Une fois la caisse difficilement chargée, Edgar, activa l'ordinateur de bord et décolla manuellement. Parvenu à bonne altitude, il chargea le système de pilotage automatique, et ne put s'empêcher de chercher Jones sur la surface ocre. Plus il s'éloignait de la planète Mère, et plus son sentiment de culpabilité augmentait, si bien qu'au moment où la planète disparut complétement du hublot, Edgar se serait lui-même condamné à mort sans hésiter une seconde. Perdu dans ses pensées tumultueuses, alors que la boucherie récente et que la voix du Professeur martelaient encore son cerveau épuisé, il sombra dans un sommeil profond.

La voix métallique de l'ordinateur de bord le réveilla brusquement :
« Le contact est retrouvé, Capitaine. Une transmission des Hautes-Autorités de Cérès est en cours. C'est urgent. »

Il se jeta sur le Spatiophone :
« Ici Edgar, de l'expédition « Bombe H ! ». Nous avons subi de lourde pertes, et je serai de retour d'ici environ trois heures ! Tout l'équipage est mort ! Tout l'équipage est mort ! Entendu ? »

La réponse lui coupa quasiment la parole :
«  - Edgar, vous avez la bombe ? Edgar, répondez, est-ce que vous avez la bombe à bord ?
-Oui, j'ai la bombe, et je serai sur...
-Faites demi tour, Edgar ! Faites demi-tour, bordel ! »

Lorsqu'il comprit, sa bouche s'affaissa subitement.
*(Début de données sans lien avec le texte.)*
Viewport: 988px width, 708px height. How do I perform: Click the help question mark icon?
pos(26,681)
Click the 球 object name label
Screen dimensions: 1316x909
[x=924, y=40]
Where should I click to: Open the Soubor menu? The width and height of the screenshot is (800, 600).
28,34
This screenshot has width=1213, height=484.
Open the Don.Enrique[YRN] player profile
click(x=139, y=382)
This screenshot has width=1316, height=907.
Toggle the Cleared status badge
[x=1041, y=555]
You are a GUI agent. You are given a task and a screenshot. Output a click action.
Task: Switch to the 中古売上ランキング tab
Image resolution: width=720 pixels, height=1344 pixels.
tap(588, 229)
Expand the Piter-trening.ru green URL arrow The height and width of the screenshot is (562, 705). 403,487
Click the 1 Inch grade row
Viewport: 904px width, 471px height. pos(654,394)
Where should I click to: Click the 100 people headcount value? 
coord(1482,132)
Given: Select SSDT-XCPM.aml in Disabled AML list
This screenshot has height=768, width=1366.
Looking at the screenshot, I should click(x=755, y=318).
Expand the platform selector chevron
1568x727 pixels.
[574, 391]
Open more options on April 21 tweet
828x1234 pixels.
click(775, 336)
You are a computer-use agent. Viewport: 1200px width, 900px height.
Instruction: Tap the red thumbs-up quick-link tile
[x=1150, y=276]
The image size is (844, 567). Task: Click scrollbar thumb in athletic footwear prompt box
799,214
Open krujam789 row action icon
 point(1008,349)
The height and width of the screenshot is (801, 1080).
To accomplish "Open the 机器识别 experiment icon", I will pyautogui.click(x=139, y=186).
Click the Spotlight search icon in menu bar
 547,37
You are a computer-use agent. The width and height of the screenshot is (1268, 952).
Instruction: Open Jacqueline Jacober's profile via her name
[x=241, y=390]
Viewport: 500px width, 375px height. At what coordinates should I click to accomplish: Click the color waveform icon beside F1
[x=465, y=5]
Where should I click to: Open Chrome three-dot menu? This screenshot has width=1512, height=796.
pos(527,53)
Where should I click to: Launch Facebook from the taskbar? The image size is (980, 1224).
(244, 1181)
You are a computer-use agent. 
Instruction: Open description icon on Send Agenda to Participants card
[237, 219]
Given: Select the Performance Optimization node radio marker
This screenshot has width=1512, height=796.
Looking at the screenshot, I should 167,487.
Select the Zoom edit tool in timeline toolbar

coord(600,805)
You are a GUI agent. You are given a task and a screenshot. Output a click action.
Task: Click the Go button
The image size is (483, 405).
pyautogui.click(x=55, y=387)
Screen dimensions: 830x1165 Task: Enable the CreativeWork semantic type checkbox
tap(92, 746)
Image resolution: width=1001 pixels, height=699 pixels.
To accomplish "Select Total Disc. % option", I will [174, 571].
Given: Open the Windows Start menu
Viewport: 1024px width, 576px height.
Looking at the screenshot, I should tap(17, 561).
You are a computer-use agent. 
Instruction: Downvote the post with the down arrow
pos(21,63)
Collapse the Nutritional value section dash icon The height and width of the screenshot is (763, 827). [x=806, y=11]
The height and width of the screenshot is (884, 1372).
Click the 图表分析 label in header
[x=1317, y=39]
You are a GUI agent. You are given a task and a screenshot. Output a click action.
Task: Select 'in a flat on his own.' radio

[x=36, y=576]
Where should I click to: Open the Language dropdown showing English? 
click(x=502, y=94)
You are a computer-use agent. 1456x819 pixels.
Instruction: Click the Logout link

Trop simple, trop évident, et ils avaient tous plongé. Une bombe H en libre service, sur Terre ? Non : un cadeau piégé. Voilà pourquoi les Terriens l'avaient laissé en vie ! Pour qu'il ramène la bombe !

« -Edgar, Si les Terriens ont bien calculé, la bombe se déclenchera lorsque vous serez suffisamment proche de Cérès pour que sa portée n'en n'affecte qu'une partie mineure : partie ou nous nous trouvons, évidemment, puisque vous foncez droit dessus ! Elle peut exploser d'un instant à l'autre, si vous vous rapprochez encore ! »

Il fixa son regard sur la caisse qui contenait la bombe. Jones avait raison. L'humanité ? Des fous perdus. Des parasites. Soudain, il se sentit lourd. Trop lourd. Trop las. Trop dur.

« Edgar, nom de dieu, peu importe votre propre vie, si ça vous fait peur. Votre famille sera gratifiée ! Vous serez un héros, Edgar, un véritable héros ! Pour l'amour de Cérès, faites demi tour, nom de dieu ! »

Son bras pesait une tonne. Son torse se comprimait lourdement. Sa tête s'engourdissait, alors que tout semblait ralentir petit à petit. La voix dans le spatiophone, grave et lente, parlait maintenant avec difficulté. Il ne l'écoutait presque plus.

« Edgar, il en va de tout notre futur et il... »

Il n'était qu'un caillou, c'était évident. De la pierre, lourde, et impassible. Plus de soucis, plus de besoins : contribuer. C'était ça, le but : exister sans dégrader. Contribuer !

Lentement, la caisse s'ouvrit pour libérer son puissant éclair blanc, et il vécut tout au ralenti. L'onde de choc sortit lentement vers lui alors qu'il se sentait exploser en morceau. Lorsque le second souffle brulant l'atteignit, il lui sembla être encore un peu conscient. Pas trop. Juste assez pour être un caillou. Un caillou, ou, même : de la roche en fusion.